INPUT MATERIAL:
»»
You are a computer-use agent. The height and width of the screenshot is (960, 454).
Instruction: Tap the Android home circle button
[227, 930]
««
»»
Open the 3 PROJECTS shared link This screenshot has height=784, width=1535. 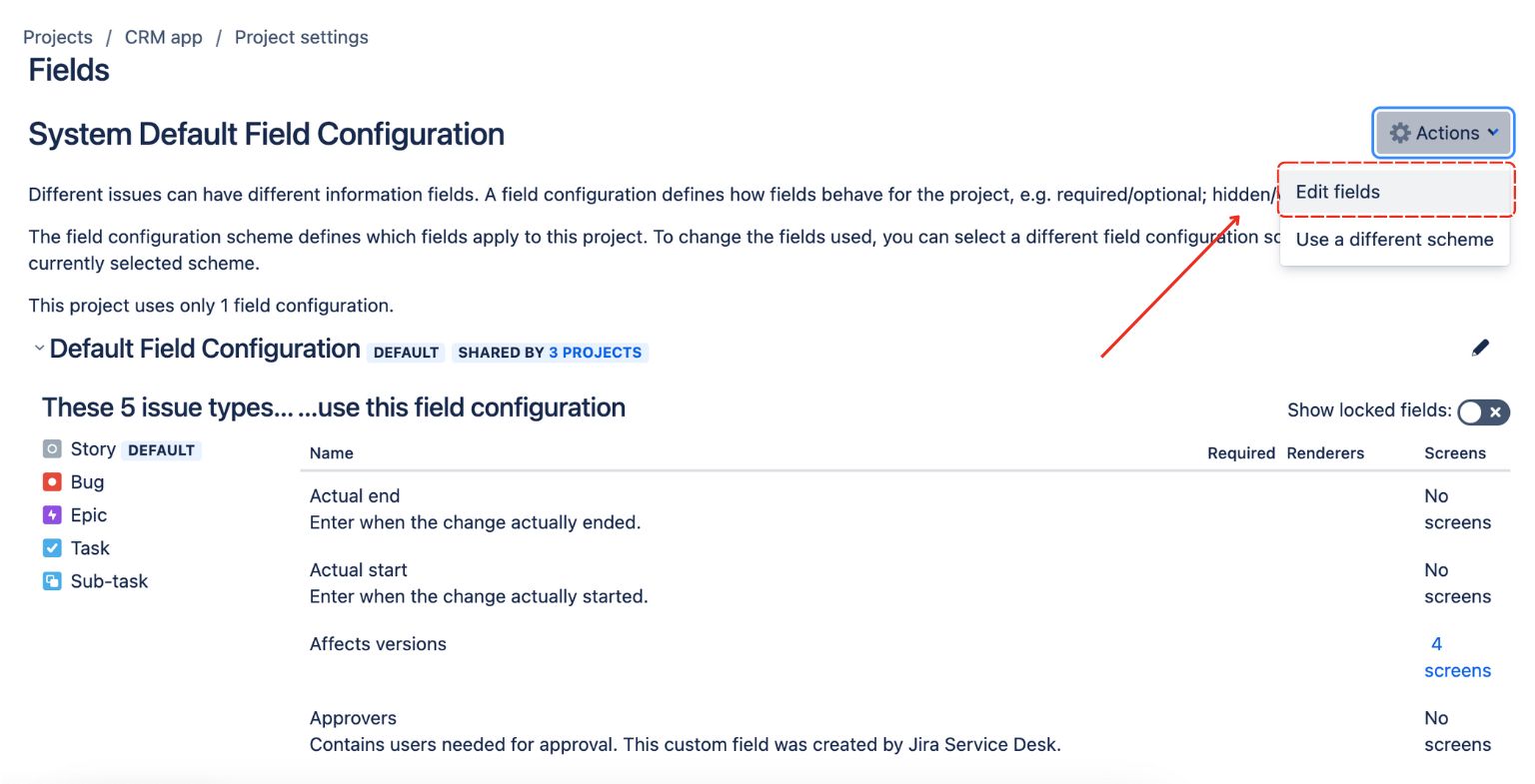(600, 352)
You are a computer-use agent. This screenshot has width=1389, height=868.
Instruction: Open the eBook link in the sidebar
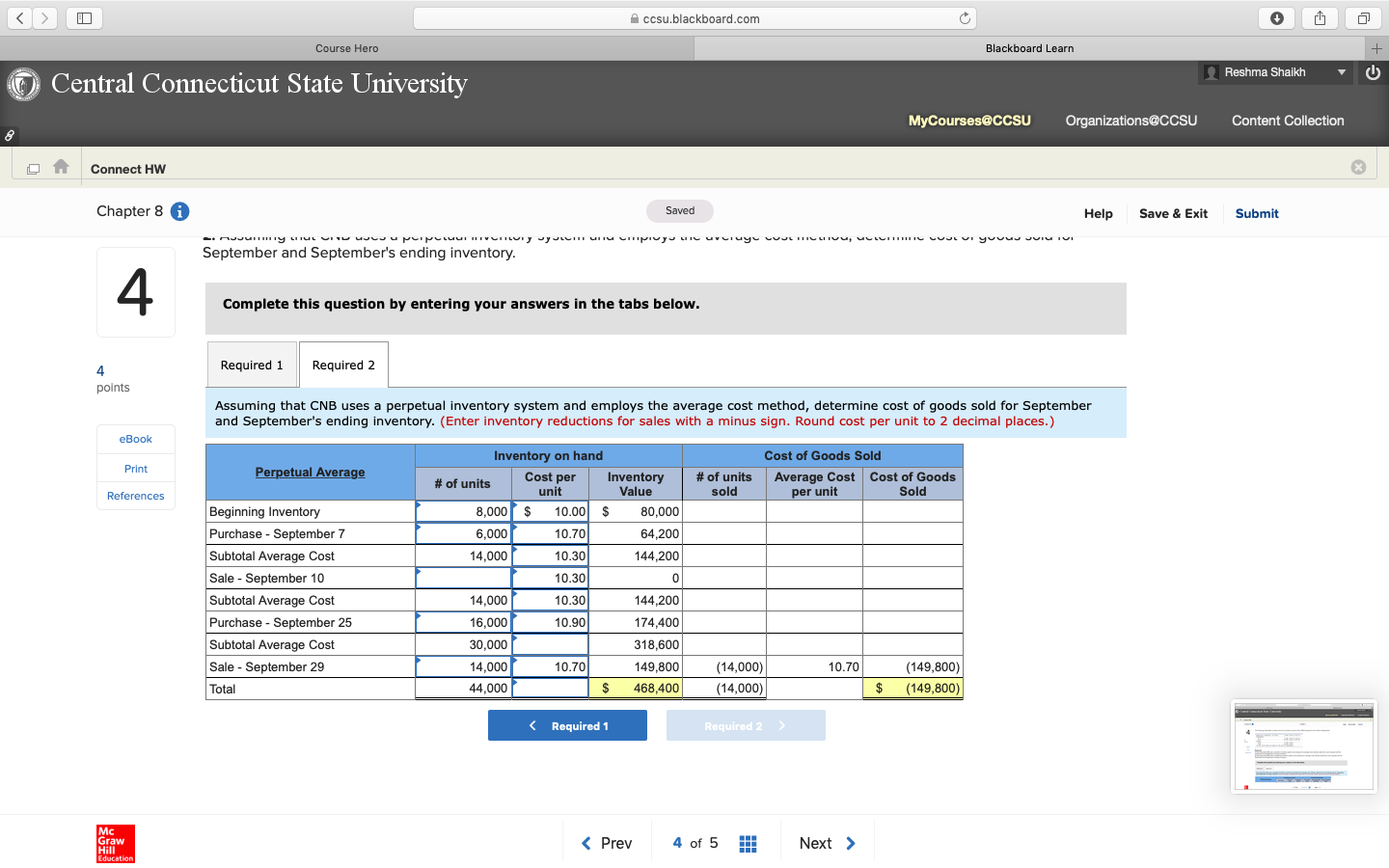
««
»»
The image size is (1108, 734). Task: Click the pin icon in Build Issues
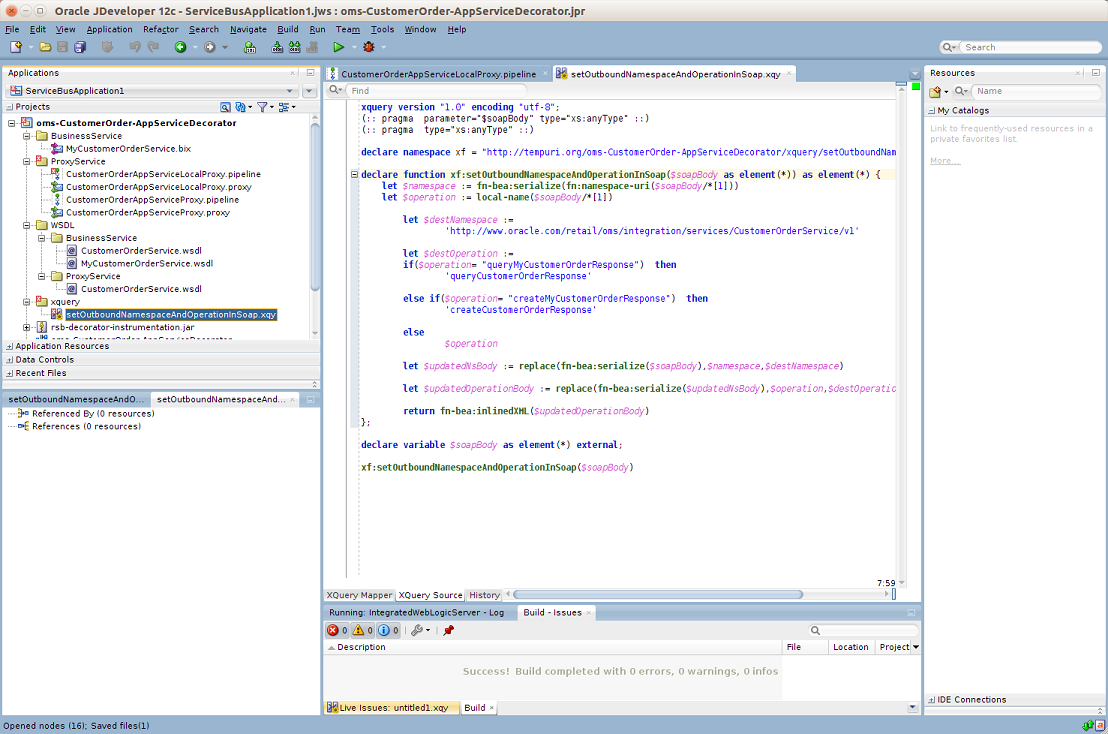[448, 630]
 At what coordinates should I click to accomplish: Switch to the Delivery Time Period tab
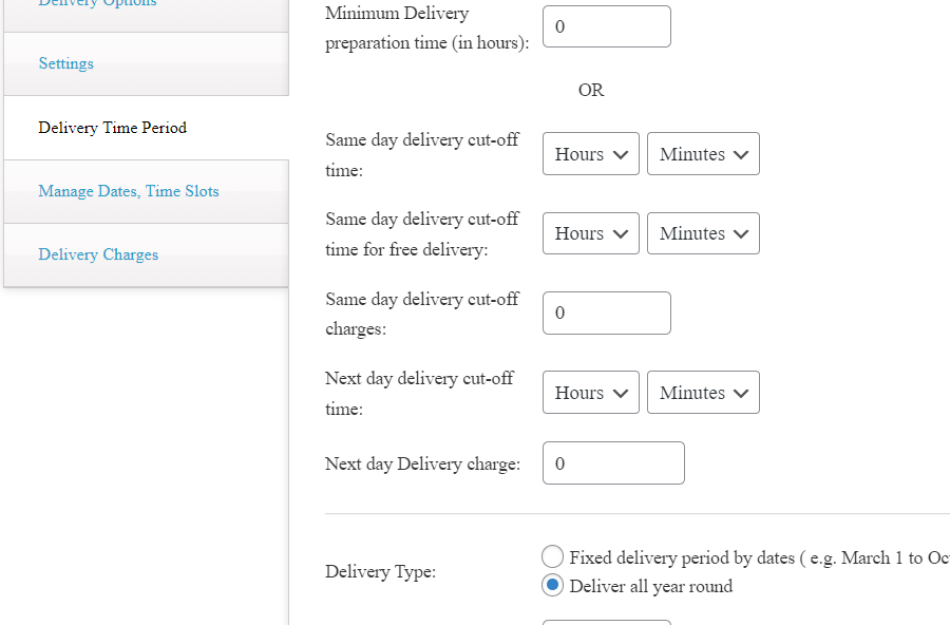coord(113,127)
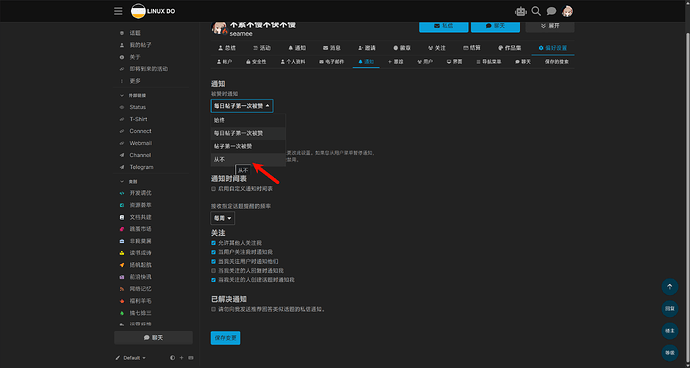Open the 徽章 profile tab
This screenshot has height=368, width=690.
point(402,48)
««
ACTION ITEM: Tally the lines of the records holding the word "agent", then give only the resulting number.

ANSWER TO THIS EXERCISE: 2